A Member of the Cast Reflects on Legally Blonde, the Musical

Maya in Musical

My involvement in theater most likely started because of my father, who worked for years at Waynflete as an English teacher and theater director. In fact, there is no way I would have started in theater without him. In addition to directing Upper School plays at Waynflete, he was an actor in numerous productions and helped many theater companies in other ways. I saw some of his earlier shows, but I have little recollection of the ones in which he did not appear. I vividly remember watching him roll down a hill into a fountain of water in a rendition of A Midsummer Night’s Dream and wanting to do something that would be as much fun.

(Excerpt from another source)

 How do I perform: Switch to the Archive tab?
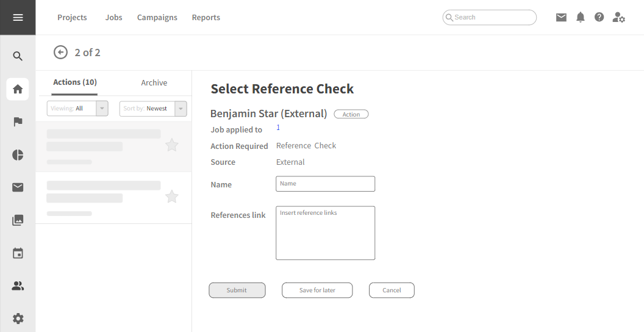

As it turns out, I did end up doing something just as fun, auditioning one summer for the musical Titanic, my first ever production outside of the required school plays in fourth and fifth grades. As it was my first real play, I was astonished at the size of the role I’d been given and the amount of work that really went into performing it. I remember little about the process of putting it together, other than it being excruciatingly hot in the costume I had to wear, (costumes pose a recurring challenge for me) and the endless days of sitting in rows of chairs singing the entire score over and over.

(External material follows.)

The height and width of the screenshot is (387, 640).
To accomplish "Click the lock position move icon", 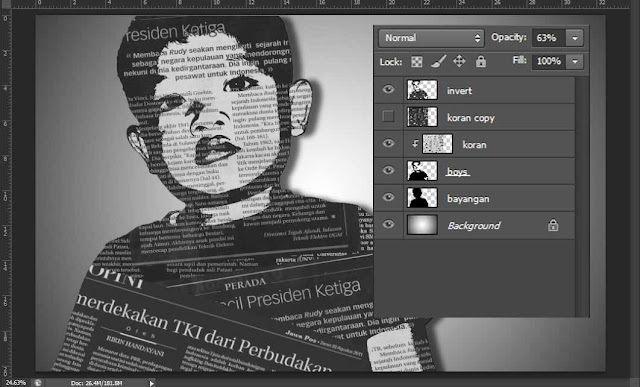I will point(459,61).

When I was older, in my later years of middle school, I participated in the optional school plays. These were completely different than the musicals I had performed in outside of school, seemingly less formal but also certainly less time consuming. I found myself missing the earlier, more involved productions I’d been in, but I truly remembered so little that it was hard to tell what was memory and what were figments of my imagination.

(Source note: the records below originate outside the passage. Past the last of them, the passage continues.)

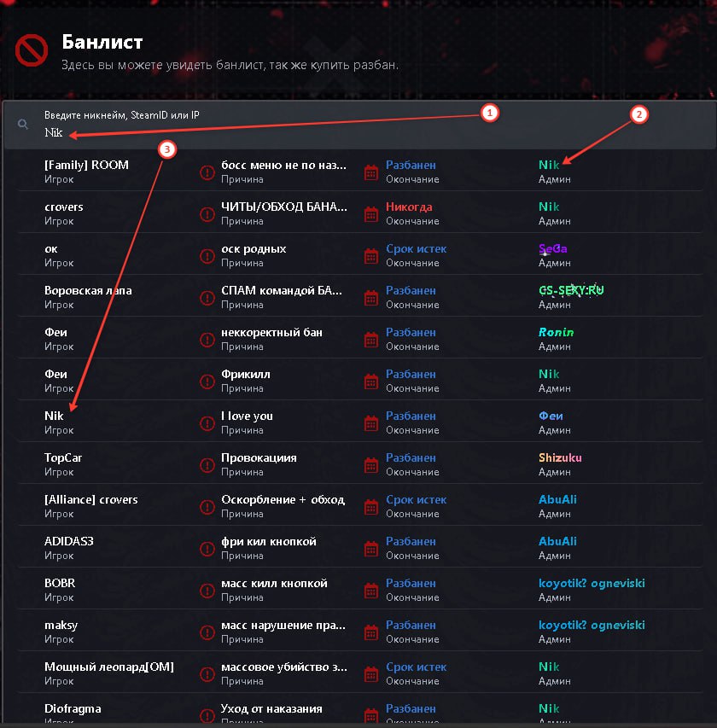This screenshot has width=717, height=728.
Task: Click calendar icon in the Diofragma row
Action: click(x=371, y=715)
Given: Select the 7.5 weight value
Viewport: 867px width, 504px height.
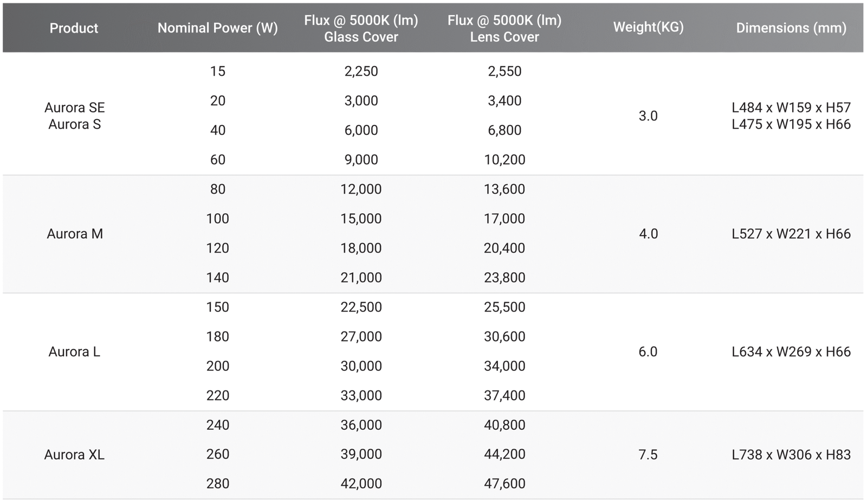Looking at the screenshot, I should pos(648,455).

This fall I auditioned for the Upper School production of Legally Blonde, The Musical. As a ninth grader, I didn’t really know what to expect because my previous theater experience had been so varied. I’ve always loved being on stage, or at least, I’ve never felt any sort of reluctance or anxiety when everything finally comes together and there’s an audience.  However, I came into it feeling a little ambivalent, especially considering the fact that it had been quite some time since I’d last been in any kind of musical.  I soon found myself exhausted. Even before the late nights of the actual performances, we had been getting home at six every night.  That was a lot on top of school, other co-curricular activities, and homework. I certainly would not recommend this type of adventure for anyone not prepared for all the late nights and work.

However, the experience also turned out to be wonderful and truly rewarding.  Highlights for me were making new friends by working closely with an ensemble of students whom I wouldn’t otherwise have known, having the spirit-lifting experience of performing before three packed houses, and pushing myself way outside of my comfort level to perform the role I was assigned.  I am looking forward to being backstage on the crew for the winter play, Rimers of Eldritch, and hopefully getting back on stage soon after that.